La democracia y el voto popular que los consagra es el respaldo que usan los gobiernos populistas cuando aplican sus medidas mágicas que ponen de rodillas a los países en nombre de poner de pie a sus ciudadanos efímeramente, para luego dejarlos exánimes y desprotegidos ante la inevitable catástrofe que han provocado. Esa democracia y esos votos deben servir para corregir esos rumbos a los gobiernos que apelen a la seriedad fiscal y social para rescatar a sus ciudadanos del experimento garantista populista. Las asonadas, las huelgas, los piquetes, las puebladas o las  manifestaciones callejeras no reemplazan a la democracia, y sería gravísimo si lo hicieran. No es el que más bulla mete el que debe imponer su voluntad. Más allá del derecho a meter bulla y ser escuchados. 

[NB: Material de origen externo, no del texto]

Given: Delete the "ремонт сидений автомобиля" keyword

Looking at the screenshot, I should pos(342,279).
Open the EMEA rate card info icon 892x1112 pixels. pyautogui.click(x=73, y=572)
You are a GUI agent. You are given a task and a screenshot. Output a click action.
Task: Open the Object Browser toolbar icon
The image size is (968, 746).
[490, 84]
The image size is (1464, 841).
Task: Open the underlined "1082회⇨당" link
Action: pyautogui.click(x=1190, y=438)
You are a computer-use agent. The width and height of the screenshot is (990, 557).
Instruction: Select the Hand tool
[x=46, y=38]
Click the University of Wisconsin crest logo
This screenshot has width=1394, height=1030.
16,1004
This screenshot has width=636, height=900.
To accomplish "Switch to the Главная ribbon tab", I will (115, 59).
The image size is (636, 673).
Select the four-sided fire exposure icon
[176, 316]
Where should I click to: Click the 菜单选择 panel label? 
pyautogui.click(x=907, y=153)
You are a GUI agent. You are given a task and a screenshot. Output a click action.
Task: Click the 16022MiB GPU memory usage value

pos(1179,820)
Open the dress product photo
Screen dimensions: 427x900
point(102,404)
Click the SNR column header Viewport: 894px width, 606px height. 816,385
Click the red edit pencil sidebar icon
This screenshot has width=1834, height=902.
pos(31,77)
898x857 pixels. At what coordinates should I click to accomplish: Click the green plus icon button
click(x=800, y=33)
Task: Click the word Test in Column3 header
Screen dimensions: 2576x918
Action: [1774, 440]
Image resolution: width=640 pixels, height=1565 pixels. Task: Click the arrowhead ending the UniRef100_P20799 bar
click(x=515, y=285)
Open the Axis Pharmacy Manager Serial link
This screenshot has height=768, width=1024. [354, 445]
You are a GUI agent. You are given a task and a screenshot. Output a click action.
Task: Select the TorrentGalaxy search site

La primera campanada de las doce ha sonado. Muchos empiezan a buscar a una nueva hada hacedora de nuevos milagros, otros, al príncipe encantado que los rescate de la realidad, para que ambos anulen un tipo de cambio real que les molesta -y una malaria que han provocado-  y mantengan con más impuestos, más deuda, más inflación o más excusas las conquistas que la varita les otorgó. A veces el príncipe se parece a Trump, con su nuevo cuento proteccionista. Otras a Elizabeth Warren, Bernie Sanders y su angurria tributaria.  

Sin embargo, quienes comprenden e influyen la economía, incluyendo a ciertos empresarios, no deberían fomentar livianamente nuevos cuentos infantiles proponiendo el atraso del tipo de cambio o aumentando impuestos. 

Mientras tanto, la carroza empieza a tener tajadas y pedúnculo, como las calabazas y los lacayos muestran largas colas y bigotes, como los ratones.